Outro bom exemplo vem de fora. A tecnologia e um processo bem montado permite que a customização em massa (sim!) e a produção sob demanda seja uma realidade lucrativa. A Shoes of Prey permite que seus consumidores “construam” o design de seus sapatos usando ferramentas digitais que mostram diferentes materiais, formas (dos dedos do pé), saltos e outros componentes que podem ser combinados para criar um único item. Já falamos aqui no Portal da Abrasce sobre outro exemplo, a loja da Adidas em Berlim, onde é possível escolher a cor, material e criar uma estampa exclusiva para um suéter. O corpo do consumidor é escaneado para tirar as medidas e produzir a peça personalizada. Depois de uma hora e meia, o consumidor sai da loja com sua peça única!
Os Poderosos do Varejo Global 2017
A Deloitte divulgou também a 20ª edição do relatório que traz o ranking dos 250 maiores varejistas do mundo – a brasileira Lojas Americanas S.A. é a única rede do País no ranking geral, ocupando a 170ª posição.
O estudo também analisa o desempenho destas organizações com base em região geográfica, setor e existência de atividade online, entre outros fatores. “Nos últimos 20 anos observamos uma transformação sísmica no varejo e nos consumidores.
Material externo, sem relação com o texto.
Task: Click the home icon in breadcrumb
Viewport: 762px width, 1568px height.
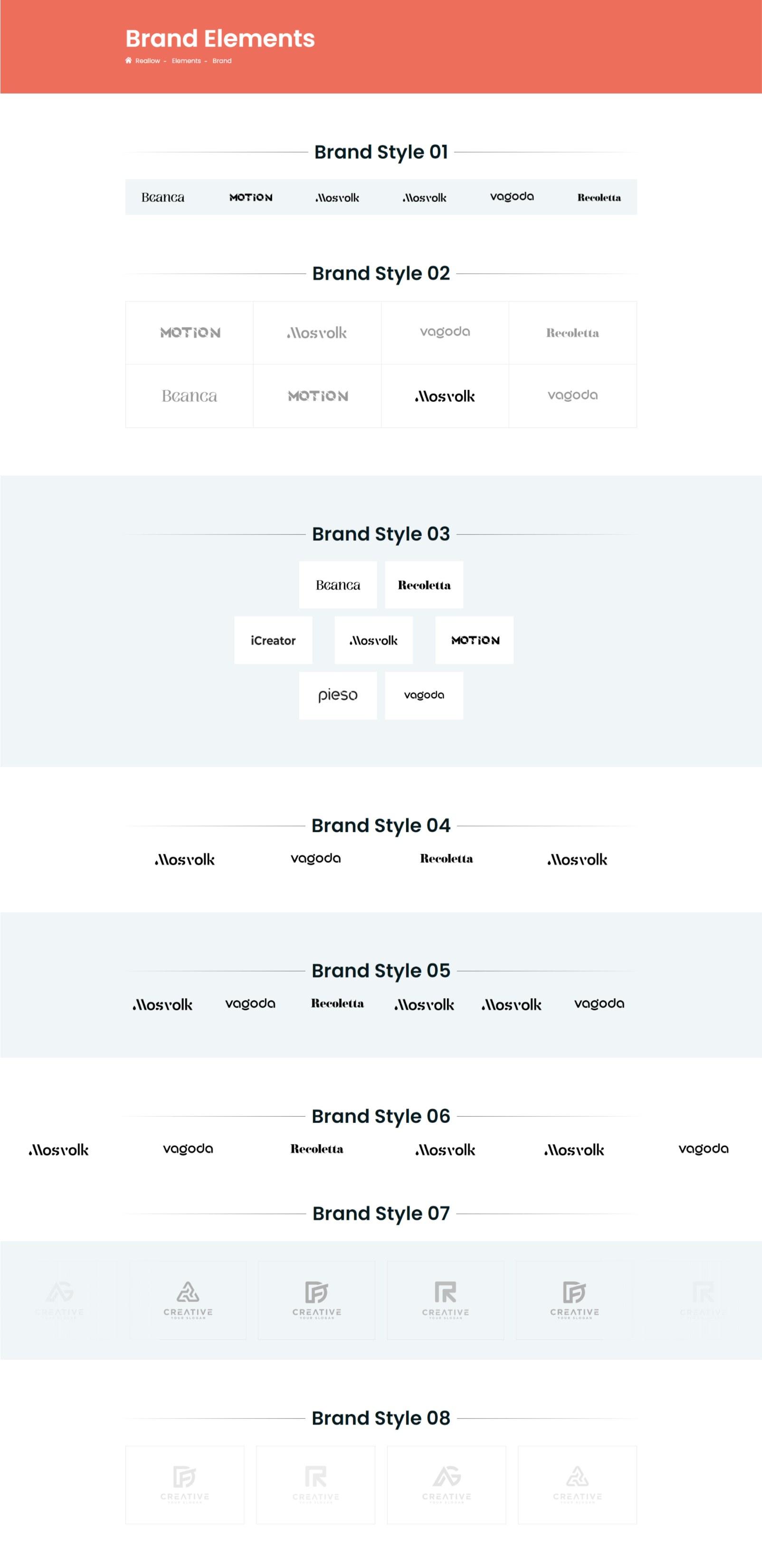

O que antes era considerado futurista, hoje é esperado como usual pelo consumidor. Os varejistas inovadores sabem que a tecnologia não é mais complementar à experiência de compra, ela é fundamental”, argumenta Reynaldo Saad, sócio-líder da indústria de Bens de Consumo e Produtos Industriais da Deloitte no Brasil.
Como já falamos antes, a tecnologia, por si só, não é mais suficiente. Os clientes estão buscando produtos e experiências novas e surpreendentes. “É uma economia impulsionada pelo consumidor”, complementa Saad.